On that first day, they continued to try to provoke a response from the Officers and the Guardsman. NO ONE PROVIDED A RESPONSE. I was on the line, near the center right. I remember a plastic water bottle being thrown across the line by the “protesters” on my right side towards a Police Officer. Soon after, a bottle landed on the left side, right behind our line. I yelled out “SHIELDS UP!” Without hesitation, our ENTIRE LINE of Guardsman moved forward, and placed ourselves between the rioters and the Police Officers.
The “protesters” began throwing rocks, glass bottles, and chunks of concrete. I was out there ALL day. There wasn’t any construction going on. There wasn’t a pile of concrete or bricks anywhere to be seen. All I saw were younger people with heavy backpacks. THEY WERE GRABBING CHUNKS OF CONCRETE FROM THEIR BACKPACKS TO THROW AT US. Why is that important? Why would you carry chunks of concrete to a protest? Because you PLAN on using/throwing the concrete… When the concrete began to rain down on us, it came from ALL directions. What does that mean? It was COORDINATED. THEY PLANNED TO ASSAULT US WITH CONCRETE. I didn’t realize until later, but I have to tell you… it really pissed me off when I thought about the situation I had just experienced. As they were throwing these items, the Officers tried to protect us by using less-lethal means (OC/CS/etc). NO LETHAL FORCE WAS USED. Could the Seattle Police Department use lethal force in that situation? Absolutely… a chunk of concrete to the head can KILL someone…
What NO ONE realizes, because the media is bias as hell, at least three police officers were injured that day before SPD used less-lethal means to de-escalate the situation. One Officer took a chunk of concrete to his right eye… last I heard, he’s expected to LOSE his eye. I retrieved a video from that confrontation with the “protesters.” You can see items flying towards us as SPD deploys OC (pepper spray). Notice the second use of OC, the long burst? That was over my right shoulder next to my head. I got some OC contamination from that, which was okay because I was trained for it… The crowd continued to throw concrete. At least two pieces of concrete hit my shield. I later took a picture of my shield, WHICH WAS BRAND NEW, to show the extent of crap being thrown at us.

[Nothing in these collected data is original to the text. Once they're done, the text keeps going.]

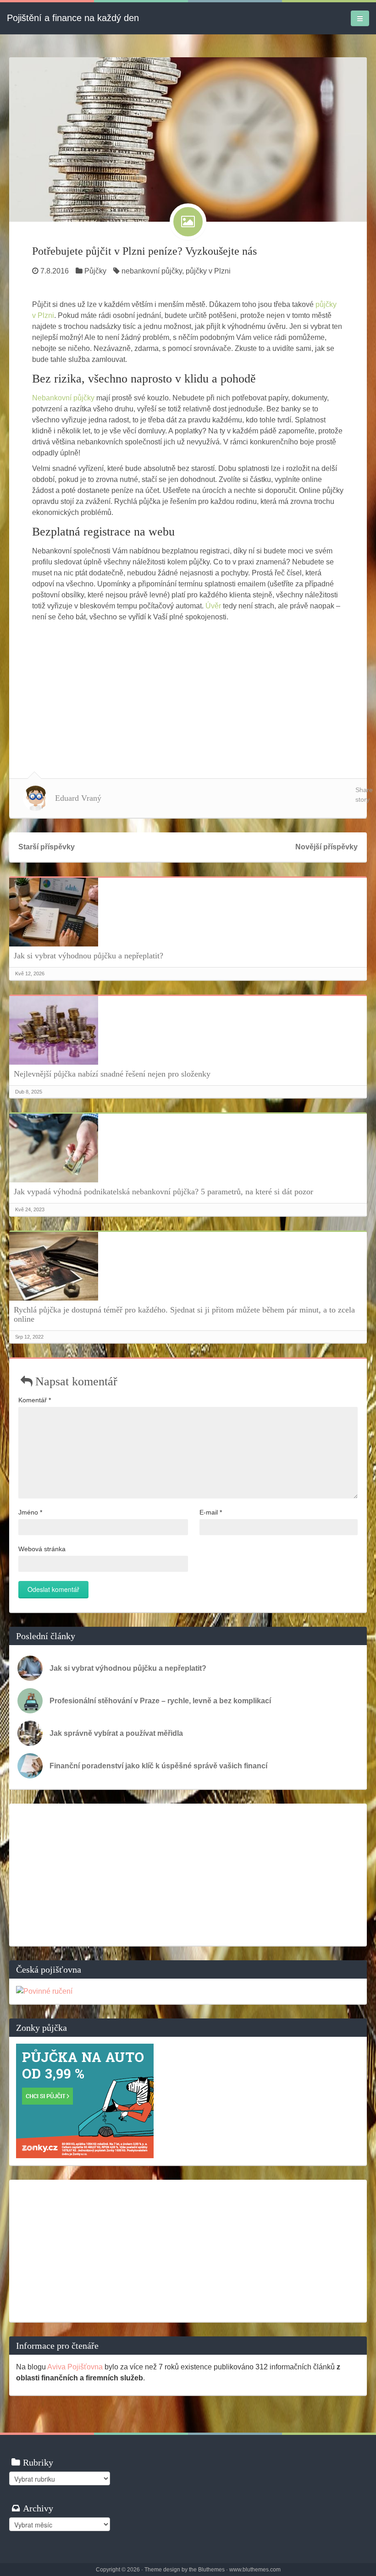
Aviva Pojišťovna (75, 2367)
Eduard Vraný (78, 798)
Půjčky (95, 271)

SPD then deployed CS gas. We had planned for this possibility, telling the squad on deck to come relieve us after they put their mask on. Unfortunately, that didn’t happen. As CS was deployed, the crowd began to throw the CS canisters back towards us along with more concrete. I couldn’t put my mask on since I would have had to drop my shield to do so. I was currently protecting SPD Officers and I wasn’t going to allow the Officers behind me to get hurt. So, as Guardsman were pulled off the line by other Guardsman and SPD, I HELD MY GROUND. I’ve been through the CS gas chamber with the U.S. Army, but this was so much worse. I stood there, trying to breathe for as long as I could.
At one point, I looked forward, and saw a female pointing a black pipe towards me. My thought in that moment: “You’ve got to be kidding me… they’re using potato guns too?!” As she turned to her right, I noticed it was a leaf blower. A “PROTESTER” brought a leaf blower to blow CS gas towards us… (It’s not like they were anticipating that, right?!) As the clouds of CS were parting due to her efforts, I saw a male… wearing a black hoodie, with the hoodie up, a bandanna, black pants, and a black backpack, in a throwing position. I watched as he threw a large piece of concrete (at least 5” x 5”), that was shaped in a triangle, directly at me. As it hit my shield (notice the white impact mark on the picture), I thought to myself… if I was armed, I would have shot him… The cloud of CS overtook me. As I struggled to breathe, I looked to my left and NO ONE was there. I looked to my right and saw only ONE OTHER SOLDIER. I began to fall back as a sea of navy blue rushed forward. SPD and the Washington State Patrol to the rescue! I returned to a rally point, dropped my shield, put on my gas mask, and began helping other soldiers that had been out on the line. As the smoke began to clear, I took a couple photos to remember this moment and the anger that flooded my emotions.